──────── Supplied data ────────

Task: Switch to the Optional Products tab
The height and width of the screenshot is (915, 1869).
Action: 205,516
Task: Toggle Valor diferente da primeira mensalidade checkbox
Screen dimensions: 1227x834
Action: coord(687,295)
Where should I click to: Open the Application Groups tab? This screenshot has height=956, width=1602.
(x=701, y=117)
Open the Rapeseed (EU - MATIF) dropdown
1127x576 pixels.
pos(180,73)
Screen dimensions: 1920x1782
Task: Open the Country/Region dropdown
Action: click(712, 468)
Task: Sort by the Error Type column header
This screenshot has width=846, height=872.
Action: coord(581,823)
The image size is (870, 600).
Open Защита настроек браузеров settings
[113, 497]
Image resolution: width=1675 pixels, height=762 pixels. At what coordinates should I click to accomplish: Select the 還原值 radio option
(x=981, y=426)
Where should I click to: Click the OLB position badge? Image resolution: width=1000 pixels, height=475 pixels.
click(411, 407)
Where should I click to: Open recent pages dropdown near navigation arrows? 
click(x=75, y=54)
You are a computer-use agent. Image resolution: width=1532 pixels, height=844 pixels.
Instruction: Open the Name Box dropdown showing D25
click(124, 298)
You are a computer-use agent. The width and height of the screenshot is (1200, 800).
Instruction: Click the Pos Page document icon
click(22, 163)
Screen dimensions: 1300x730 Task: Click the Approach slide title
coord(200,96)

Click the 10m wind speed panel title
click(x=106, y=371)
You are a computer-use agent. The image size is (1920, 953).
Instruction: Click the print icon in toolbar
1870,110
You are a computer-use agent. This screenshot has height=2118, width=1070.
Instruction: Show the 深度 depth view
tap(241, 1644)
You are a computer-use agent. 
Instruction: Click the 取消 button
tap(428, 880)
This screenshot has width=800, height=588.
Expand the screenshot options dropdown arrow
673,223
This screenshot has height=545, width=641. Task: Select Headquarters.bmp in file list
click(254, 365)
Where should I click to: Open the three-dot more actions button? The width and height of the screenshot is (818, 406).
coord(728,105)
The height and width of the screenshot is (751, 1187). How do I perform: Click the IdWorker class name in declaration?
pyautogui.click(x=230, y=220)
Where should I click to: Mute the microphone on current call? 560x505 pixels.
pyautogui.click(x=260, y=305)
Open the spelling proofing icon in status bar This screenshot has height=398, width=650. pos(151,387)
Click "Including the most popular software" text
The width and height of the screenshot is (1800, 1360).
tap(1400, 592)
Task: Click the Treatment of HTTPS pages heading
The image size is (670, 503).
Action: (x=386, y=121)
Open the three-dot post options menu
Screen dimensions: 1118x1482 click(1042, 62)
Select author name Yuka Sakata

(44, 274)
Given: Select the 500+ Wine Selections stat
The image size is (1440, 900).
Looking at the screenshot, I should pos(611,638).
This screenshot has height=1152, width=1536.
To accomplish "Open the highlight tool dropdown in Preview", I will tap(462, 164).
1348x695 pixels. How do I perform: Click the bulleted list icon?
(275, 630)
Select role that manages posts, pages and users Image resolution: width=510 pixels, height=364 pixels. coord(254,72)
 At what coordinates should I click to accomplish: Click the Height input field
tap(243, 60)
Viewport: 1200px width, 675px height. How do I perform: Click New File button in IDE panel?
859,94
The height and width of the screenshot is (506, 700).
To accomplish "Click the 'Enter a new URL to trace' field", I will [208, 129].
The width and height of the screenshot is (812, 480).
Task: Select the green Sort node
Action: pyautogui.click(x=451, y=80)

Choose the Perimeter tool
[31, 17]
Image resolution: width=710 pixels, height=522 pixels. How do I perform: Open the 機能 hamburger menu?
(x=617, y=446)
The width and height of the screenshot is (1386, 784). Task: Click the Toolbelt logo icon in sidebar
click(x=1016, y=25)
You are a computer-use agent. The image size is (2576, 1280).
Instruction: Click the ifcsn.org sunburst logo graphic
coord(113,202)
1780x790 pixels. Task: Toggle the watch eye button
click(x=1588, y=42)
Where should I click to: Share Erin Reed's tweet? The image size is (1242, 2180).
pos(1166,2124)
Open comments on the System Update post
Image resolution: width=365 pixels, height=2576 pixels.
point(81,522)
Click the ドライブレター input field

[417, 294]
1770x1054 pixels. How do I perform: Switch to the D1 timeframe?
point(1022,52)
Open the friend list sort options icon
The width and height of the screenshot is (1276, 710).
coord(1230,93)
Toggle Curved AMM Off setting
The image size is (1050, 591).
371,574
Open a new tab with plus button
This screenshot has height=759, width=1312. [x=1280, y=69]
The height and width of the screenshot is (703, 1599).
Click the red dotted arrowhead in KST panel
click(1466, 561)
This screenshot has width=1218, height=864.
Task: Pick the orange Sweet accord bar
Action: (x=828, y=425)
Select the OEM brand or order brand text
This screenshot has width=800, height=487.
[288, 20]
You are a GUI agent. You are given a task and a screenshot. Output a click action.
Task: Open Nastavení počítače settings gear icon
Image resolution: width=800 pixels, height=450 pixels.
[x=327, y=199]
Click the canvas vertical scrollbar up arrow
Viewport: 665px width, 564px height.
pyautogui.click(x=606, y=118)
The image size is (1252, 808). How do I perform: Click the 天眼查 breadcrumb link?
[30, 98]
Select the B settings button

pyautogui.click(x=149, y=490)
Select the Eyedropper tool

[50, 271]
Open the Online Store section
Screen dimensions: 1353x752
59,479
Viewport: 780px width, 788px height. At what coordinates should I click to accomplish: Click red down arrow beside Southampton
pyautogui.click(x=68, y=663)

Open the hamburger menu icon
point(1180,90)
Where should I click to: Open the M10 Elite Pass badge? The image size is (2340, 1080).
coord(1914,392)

────────

> What is required:
Lines holding the string "agent" must be copied out of the entries above.

> Problem solution:
You are a computer-use agent. Image resolution: width=1532 pixels, height=844 pixels.
You are a computer-use agent. The width and height of the screenshot is (1200, 800).
You are a computer-use agent. The image size is (1920, 953).
You are a computer-use agent. This screenshot has height=2118, width=1070.
You are a computer-use agent. 
You are a computer-use agent. The image size is (2576, 1280).
You are a GUI agent. You are given a task and a screenshot. Output a click action.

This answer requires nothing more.